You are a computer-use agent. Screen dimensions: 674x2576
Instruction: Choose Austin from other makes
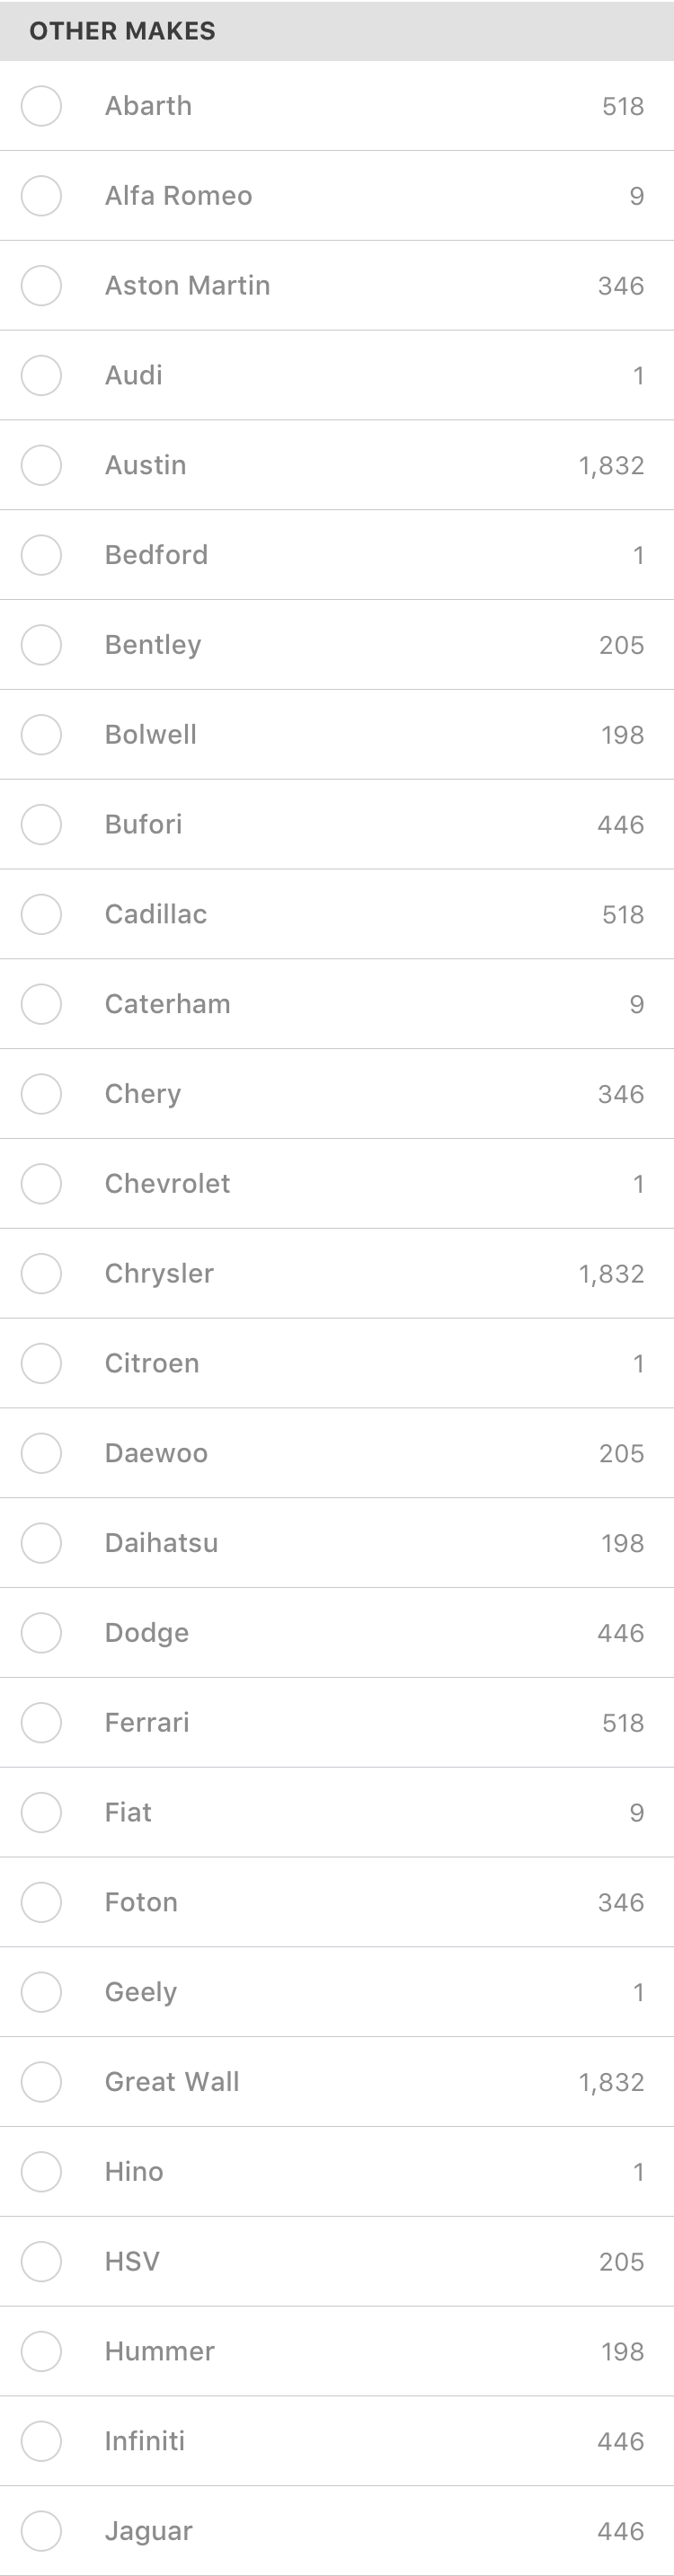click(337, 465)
--
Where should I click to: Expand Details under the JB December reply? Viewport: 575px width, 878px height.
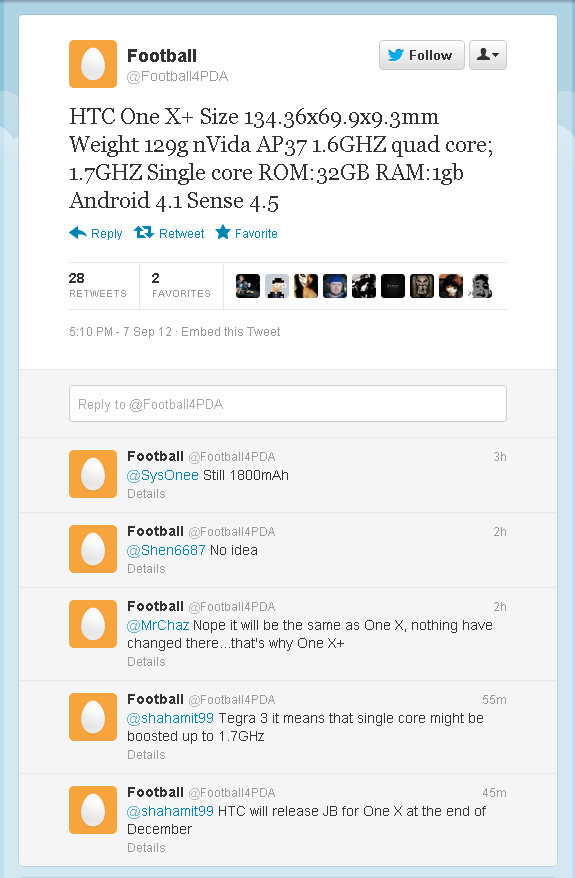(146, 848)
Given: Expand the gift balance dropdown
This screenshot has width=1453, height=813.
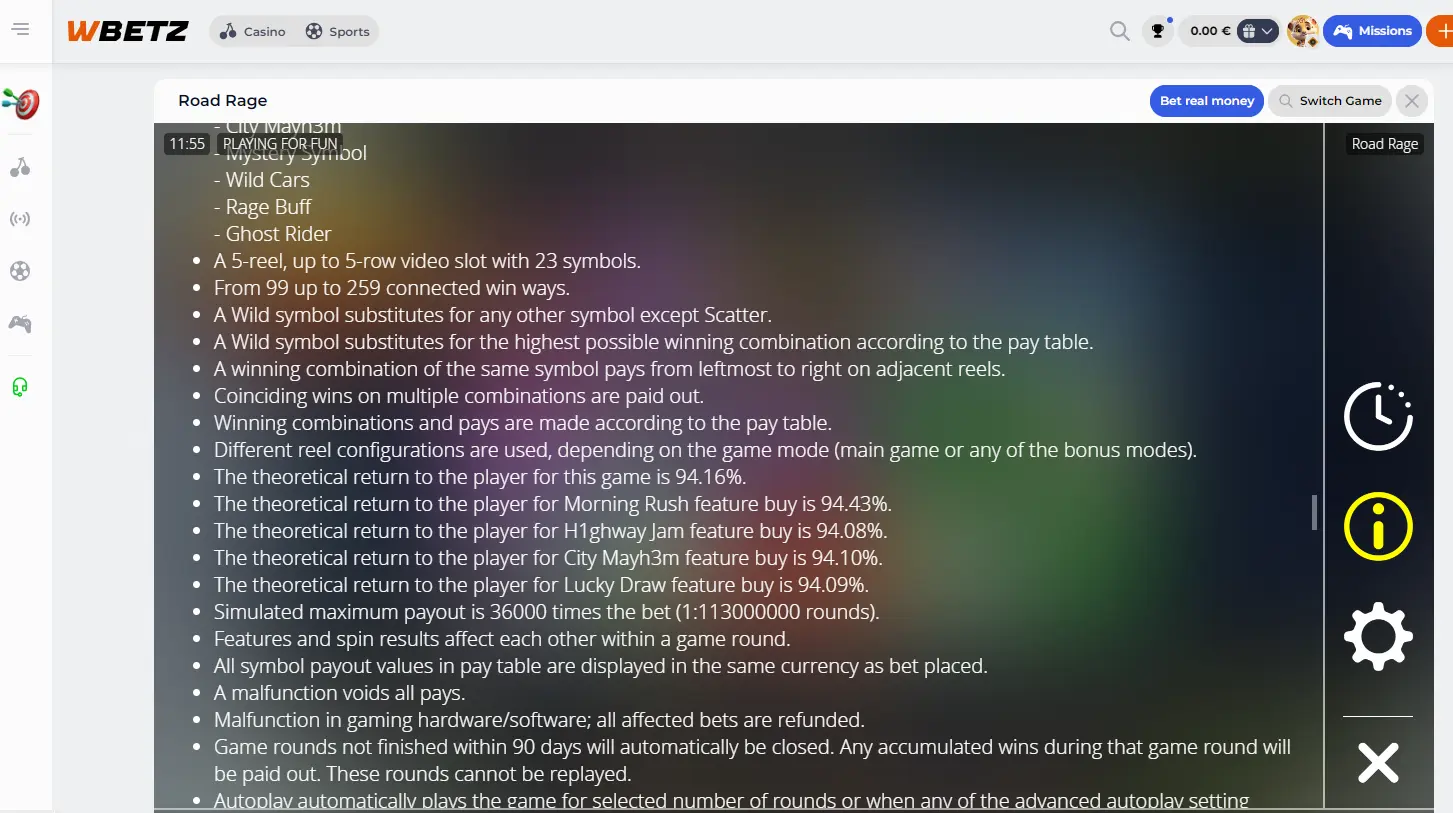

• _The request_
Copy the records above from the line with "You are a computer-use" to the line with "click(337, 465)", both included, with their requests, and shift each coordinate in the answers by adding 13, leaving every other number unchanged. Omit the pictures.

• _Worked solution_
You are a computer-use agent. Screen dimensions: 674x2576
Instruction: Choose Austin from other makes
click(350, 478)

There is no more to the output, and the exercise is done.